The Question of Neurodivergence shy*play



What does diverging presuppose? What is one diverging from? Does diverging always owe something to what came before it? Does diverging always follow an existing path? Is difference always in relation to a norm? Either...or..., either...or..., either...or...Ugh, such a negative and human-centric approach! This conception of difference is too socially- oriented and grants all the power to active human agents. Often, in humanist theories of the subject, we see a subject at the centre of volition and desire; the subject presupposes a repetition of the recognised and of the social kind - the category. At the same time, the subject is also the potentiality for destabilisation - the deviation of the norm. In either instance, the subject is always responsible for ordering an otherwise chaotic and unruly world - matter and the non-human.

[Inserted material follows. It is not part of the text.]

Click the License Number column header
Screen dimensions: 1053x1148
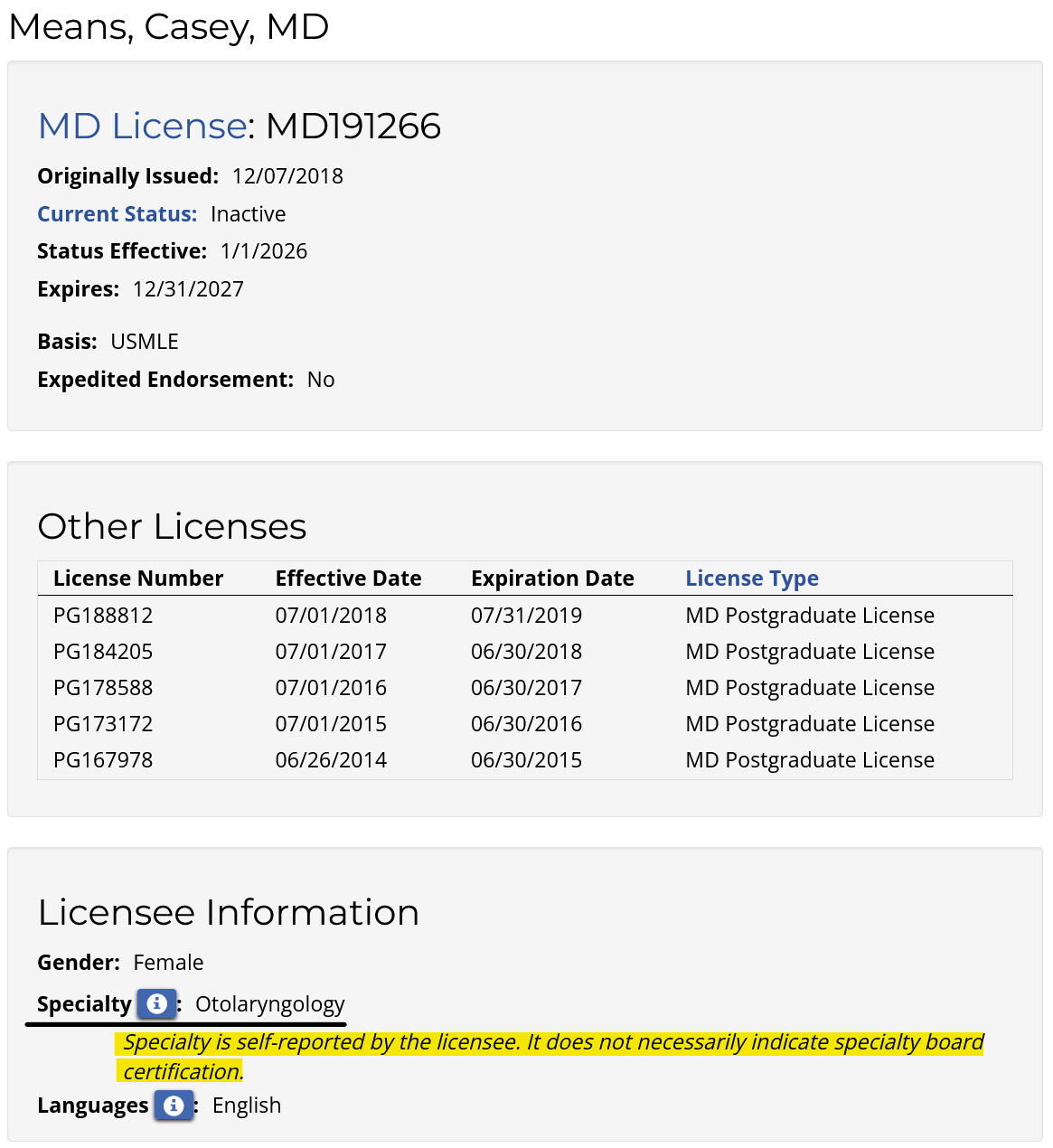point(138,579)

Neurodivergence, or the state of being neurodivergent, usually means having a (body)mind that functions in ways which diverge from the dominant societal standards of “normal” (Nick Walker). Neurodivergence may not instantly foreground a subject, but it still operates in opposition to a norm, always departing from what categorically precedes it. In my opinion, it is important to avoid being trapped in a dialectical relationship with the norm in order to think about and with the many selves/souls that make up a single body, which is unique in its own way and always reinstituting itself anew-in-difference. Neurodiversity does not exist in opposition to the norm; rather, it exists in relation, in the middle, in a trans-temporal space of no distinction. There is no relation between what and what, no norm or opposition, no before or after, and no subject or object. Instead, there is “a creation with our differences”, as “man of autism” Adam Wolfond would say. This creation takes place in the encounter, when subjects and objects are not yet awake, when bodies feel with other bodies, and when difference plays out in the relation. There is no agency, only agencement.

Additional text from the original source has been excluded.